It feels like way too many blogs about serverless can't end without mentioning its ability to scale. By any measure I'm a serverless zealot, but even I don't think this is something that should be focused on. While its ability to scale is definitely true, in almost all cases it shouldn't be the reason why you choose serverless.
It's gotten to the point where I specifically avoid mentioning scale when I'm working with new teams and customers unless they bring it up, because it just doesn't matter for most applications.
Is scale really an issue with your internal-facing application, at a business that's got less than 1,000 staff? Even 10,000. You don't need serverless to serve that up.
For the vast vast majority of applications out there, scale is the least of your problems. And if my some miraculous chance it becomes your biggest problem, great! You've found product/market fit, you have customers, it's happy days! But spending time up-front architecting for that scenario as a priority is wrong.
Just look at any of the largest websites and applications you care to name. Do they look like they did in the early days of their development? Extremely unlikely. Did they preemptively architect-away their scale problems? Probably not. Was it a bad thing that stopped them from being successful? I'm sure it caused them pain, but also sure they dealt with it!
The idea that you would be able to accurately predict what the problems of your application at scale is about as true as your ability to predict the future in any area.
Even if you somehow did predict the exact way that your application will have issues at scale, all that means is that the bottleneck would move to some other component; after all, a chain is only as strong as its weakest link.
I'm not disputing the fact that serverless solutions have great ability to scale. It's true, they do. For completeness, I'd want to point out that sometimes that's a bad thing, because scale doesn't come without cost. A poorly architected solution on serverless will totally scale up to a ridiculous amount of activity (intentional or otherwise), but that still doesn't make it good.

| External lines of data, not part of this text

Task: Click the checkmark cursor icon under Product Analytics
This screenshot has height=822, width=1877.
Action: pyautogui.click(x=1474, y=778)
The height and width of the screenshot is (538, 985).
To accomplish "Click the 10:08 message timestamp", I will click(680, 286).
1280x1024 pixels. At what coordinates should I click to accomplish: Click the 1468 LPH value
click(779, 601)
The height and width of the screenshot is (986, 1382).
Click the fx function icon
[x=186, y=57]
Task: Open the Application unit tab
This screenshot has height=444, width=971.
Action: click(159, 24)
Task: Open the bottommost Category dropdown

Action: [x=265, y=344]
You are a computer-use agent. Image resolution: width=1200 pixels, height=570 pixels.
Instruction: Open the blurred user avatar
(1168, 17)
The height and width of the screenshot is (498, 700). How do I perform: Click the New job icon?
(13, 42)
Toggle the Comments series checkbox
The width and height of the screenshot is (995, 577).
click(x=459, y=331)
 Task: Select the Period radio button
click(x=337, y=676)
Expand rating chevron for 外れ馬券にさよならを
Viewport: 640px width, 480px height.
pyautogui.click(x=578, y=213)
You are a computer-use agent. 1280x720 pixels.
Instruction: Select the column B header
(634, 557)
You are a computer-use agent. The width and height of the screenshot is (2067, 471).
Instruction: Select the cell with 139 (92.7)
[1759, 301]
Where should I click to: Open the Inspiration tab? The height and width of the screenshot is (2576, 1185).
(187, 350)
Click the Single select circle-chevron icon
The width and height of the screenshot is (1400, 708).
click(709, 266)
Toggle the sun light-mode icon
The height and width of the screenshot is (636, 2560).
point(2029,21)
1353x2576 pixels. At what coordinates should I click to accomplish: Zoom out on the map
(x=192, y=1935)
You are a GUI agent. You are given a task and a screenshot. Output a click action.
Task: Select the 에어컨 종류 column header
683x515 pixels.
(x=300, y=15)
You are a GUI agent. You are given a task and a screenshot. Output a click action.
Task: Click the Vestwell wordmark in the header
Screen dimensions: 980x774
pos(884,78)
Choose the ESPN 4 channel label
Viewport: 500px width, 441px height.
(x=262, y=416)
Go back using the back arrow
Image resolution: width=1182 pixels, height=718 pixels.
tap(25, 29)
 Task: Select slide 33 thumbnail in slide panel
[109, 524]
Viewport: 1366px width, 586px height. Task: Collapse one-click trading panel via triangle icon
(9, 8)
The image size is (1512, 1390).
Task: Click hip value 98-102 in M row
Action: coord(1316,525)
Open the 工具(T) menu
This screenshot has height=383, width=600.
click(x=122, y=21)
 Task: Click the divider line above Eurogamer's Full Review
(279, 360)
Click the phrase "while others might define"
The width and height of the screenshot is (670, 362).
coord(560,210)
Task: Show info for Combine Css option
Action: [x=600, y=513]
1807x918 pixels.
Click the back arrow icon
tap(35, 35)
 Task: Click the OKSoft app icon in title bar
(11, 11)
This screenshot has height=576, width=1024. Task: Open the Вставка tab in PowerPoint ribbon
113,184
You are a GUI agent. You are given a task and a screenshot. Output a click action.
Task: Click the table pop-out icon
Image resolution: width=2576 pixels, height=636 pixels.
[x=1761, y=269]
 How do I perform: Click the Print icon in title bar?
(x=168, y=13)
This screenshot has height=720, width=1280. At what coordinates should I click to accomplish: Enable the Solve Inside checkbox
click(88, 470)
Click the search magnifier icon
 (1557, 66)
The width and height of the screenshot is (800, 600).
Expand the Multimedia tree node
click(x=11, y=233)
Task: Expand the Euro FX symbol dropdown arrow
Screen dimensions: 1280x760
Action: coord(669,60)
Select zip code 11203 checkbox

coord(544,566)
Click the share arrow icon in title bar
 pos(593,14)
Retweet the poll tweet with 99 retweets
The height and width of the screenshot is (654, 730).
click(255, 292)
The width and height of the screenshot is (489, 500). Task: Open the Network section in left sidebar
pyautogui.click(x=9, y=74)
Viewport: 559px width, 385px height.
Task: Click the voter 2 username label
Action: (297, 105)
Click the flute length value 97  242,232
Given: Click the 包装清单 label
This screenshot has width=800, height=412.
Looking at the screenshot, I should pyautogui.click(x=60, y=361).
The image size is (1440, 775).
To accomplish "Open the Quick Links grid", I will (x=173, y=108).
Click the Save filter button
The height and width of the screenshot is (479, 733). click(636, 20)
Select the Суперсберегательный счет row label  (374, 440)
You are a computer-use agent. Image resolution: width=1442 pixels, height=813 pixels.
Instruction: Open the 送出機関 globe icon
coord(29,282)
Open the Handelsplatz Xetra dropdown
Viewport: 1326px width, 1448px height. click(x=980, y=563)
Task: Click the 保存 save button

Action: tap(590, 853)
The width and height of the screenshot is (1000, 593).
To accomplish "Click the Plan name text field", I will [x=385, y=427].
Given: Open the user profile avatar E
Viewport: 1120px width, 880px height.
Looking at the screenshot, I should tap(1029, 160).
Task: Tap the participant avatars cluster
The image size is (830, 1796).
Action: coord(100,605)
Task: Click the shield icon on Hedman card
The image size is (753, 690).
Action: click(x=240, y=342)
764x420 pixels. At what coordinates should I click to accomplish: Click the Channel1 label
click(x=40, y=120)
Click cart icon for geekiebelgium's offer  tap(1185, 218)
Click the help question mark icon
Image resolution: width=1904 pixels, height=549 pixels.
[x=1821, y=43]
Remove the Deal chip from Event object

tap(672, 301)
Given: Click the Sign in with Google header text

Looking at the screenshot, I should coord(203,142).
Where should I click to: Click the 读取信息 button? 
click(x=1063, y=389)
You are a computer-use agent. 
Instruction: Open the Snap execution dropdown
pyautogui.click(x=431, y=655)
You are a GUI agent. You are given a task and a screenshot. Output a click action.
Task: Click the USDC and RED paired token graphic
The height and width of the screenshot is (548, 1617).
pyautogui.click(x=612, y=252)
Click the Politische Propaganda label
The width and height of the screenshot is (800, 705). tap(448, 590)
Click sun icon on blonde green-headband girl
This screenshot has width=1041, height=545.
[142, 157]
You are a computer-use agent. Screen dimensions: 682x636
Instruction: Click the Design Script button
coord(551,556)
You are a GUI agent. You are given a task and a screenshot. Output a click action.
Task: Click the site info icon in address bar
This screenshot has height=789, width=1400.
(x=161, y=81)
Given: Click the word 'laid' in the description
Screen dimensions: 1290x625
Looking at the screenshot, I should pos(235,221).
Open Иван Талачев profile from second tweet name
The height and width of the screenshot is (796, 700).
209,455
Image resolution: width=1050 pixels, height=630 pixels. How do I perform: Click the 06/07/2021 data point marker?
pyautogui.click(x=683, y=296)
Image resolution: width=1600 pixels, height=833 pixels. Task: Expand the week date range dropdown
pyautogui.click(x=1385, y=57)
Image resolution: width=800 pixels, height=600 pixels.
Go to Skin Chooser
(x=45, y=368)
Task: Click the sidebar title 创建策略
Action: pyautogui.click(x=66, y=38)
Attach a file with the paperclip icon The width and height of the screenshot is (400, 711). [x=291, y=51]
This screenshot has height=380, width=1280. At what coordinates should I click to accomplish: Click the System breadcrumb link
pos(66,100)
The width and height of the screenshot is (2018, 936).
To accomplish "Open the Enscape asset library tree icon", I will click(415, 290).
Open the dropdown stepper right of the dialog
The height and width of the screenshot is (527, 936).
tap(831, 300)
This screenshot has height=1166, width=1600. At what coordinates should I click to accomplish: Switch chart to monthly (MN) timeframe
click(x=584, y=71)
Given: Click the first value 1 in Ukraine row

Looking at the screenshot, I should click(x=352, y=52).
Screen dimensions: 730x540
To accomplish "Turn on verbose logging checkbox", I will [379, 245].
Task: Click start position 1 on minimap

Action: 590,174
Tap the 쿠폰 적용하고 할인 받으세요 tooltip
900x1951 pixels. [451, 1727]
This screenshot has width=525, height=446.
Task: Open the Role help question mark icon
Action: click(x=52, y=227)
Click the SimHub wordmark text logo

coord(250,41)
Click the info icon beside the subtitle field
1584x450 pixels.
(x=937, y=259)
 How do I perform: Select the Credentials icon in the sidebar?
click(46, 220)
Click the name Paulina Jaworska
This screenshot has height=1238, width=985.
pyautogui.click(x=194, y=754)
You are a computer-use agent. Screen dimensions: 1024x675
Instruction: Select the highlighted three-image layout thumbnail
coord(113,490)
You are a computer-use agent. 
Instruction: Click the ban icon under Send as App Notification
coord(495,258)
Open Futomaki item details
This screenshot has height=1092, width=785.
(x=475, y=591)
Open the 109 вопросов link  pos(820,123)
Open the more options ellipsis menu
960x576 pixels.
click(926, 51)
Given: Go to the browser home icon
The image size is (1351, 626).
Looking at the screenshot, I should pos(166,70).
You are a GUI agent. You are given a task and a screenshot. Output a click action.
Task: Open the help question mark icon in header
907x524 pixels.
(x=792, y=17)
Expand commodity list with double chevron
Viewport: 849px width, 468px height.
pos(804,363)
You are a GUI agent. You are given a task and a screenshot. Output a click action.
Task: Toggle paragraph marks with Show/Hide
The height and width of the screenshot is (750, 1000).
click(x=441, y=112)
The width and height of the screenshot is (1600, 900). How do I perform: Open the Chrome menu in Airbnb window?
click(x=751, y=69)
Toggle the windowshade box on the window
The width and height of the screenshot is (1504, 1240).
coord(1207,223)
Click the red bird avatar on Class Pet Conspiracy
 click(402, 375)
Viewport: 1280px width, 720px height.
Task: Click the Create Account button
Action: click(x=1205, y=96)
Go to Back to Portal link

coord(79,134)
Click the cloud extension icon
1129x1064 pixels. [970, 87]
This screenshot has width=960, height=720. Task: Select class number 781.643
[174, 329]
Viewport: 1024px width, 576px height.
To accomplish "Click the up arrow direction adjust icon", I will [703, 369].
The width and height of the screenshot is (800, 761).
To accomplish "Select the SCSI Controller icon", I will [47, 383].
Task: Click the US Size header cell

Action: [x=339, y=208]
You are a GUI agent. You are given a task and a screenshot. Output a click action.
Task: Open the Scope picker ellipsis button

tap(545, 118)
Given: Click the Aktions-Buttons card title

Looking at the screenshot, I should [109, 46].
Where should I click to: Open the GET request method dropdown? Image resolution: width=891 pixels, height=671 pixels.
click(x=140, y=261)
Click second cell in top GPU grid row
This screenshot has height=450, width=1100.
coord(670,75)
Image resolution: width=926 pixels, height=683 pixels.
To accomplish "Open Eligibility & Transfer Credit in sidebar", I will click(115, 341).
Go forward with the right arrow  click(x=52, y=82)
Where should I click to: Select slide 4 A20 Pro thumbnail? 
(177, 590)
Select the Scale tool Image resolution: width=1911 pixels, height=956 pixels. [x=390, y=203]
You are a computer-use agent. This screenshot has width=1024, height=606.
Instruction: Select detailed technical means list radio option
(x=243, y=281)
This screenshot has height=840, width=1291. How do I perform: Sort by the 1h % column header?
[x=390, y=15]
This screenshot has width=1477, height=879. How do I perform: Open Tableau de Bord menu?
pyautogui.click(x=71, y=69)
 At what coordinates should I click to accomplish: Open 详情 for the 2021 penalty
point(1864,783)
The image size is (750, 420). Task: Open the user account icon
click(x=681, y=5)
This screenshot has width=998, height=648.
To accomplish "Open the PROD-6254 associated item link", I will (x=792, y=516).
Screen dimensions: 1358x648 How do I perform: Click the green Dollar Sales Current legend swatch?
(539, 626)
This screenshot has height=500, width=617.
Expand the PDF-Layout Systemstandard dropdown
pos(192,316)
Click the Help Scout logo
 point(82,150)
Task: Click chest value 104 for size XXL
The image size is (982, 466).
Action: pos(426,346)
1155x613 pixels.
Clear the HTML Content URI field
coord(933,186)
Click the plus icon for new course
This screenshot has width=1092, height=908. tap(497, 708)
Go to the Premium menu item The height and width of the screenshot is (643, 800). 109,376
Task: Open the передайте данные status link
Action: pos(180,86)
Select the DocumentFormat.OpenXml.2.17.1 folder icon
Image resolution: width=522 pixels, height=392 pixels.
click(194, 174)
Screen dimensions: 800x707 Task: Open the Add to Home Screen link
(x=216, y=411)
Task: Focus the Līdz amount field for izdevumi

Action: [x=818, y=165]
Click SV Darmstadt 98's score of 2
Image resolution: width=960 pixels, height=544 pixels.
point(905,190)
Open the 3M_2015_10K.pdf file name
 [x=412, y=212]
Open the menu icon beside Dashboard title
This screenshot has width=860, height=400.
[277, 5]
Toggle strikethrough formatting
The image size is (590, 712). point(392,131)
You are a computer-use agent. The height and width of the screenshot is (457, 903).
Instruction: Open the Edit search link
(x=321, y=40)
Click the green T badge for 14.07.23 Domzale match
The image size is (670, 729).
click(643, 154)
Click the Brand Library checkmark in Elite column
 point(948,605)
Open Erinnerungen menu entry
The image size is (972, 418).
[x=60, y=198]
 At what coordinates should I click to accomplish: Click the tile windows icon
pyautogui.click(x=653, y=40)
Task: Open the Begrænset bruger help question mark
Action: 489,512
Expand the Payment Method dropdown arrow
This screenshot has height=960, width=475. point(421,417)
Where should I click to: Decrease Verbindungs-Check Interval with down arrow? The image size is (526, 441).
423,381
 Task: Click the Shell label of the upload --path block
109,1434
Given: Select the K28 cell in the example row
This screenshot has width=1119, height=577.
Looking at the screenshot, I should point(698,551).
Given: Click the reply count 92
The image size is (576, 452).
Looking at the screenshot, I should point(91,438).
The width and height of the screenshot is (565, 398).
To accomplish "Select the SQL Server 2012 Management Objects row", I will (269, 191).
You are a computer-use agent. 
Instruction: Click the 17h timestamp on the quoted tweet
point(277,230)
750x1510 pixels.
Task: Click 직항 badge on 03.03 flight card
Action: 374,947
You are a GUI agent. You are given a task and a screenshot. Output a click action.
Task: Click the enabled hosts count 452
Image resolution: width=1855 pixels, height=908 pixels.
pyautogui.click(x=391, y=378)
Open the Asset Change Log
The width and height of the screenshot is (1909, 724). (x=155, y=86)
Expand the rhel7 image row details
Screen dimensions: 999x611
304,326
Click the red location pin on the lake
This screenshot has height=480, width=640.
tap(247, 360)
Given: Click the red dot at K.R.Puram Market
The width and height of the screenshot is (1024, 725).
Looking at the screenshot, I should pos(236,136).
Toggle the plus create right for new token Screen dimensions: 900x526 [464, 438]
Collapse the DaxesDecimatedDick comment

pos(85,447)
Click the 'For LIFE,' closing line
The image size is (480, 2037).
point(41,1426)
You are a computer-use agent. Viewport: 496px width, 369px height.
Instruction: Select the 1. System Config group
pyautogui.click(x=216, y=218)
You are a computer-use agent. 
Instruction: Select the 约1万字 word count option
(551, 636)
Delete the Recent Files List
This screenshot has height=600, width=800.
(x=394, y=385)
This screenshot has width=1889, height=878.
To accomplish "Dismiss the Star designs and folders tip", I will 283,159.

What happens if you get DDoS'd? Do you really want to service all that garbage traffic as fast as possible? Probably not. I sure don't want to pay for it!
The reason you should be choosing serverless is because it represents the commoditisation of compute. It is currently the most accessible and flexible way to avoid doing the "undifferentiated heavy lifting" of running applications on servers.
If that's not your deciding reason for going serverless, then I think you need to reconsider your reasons, or your choice of solution.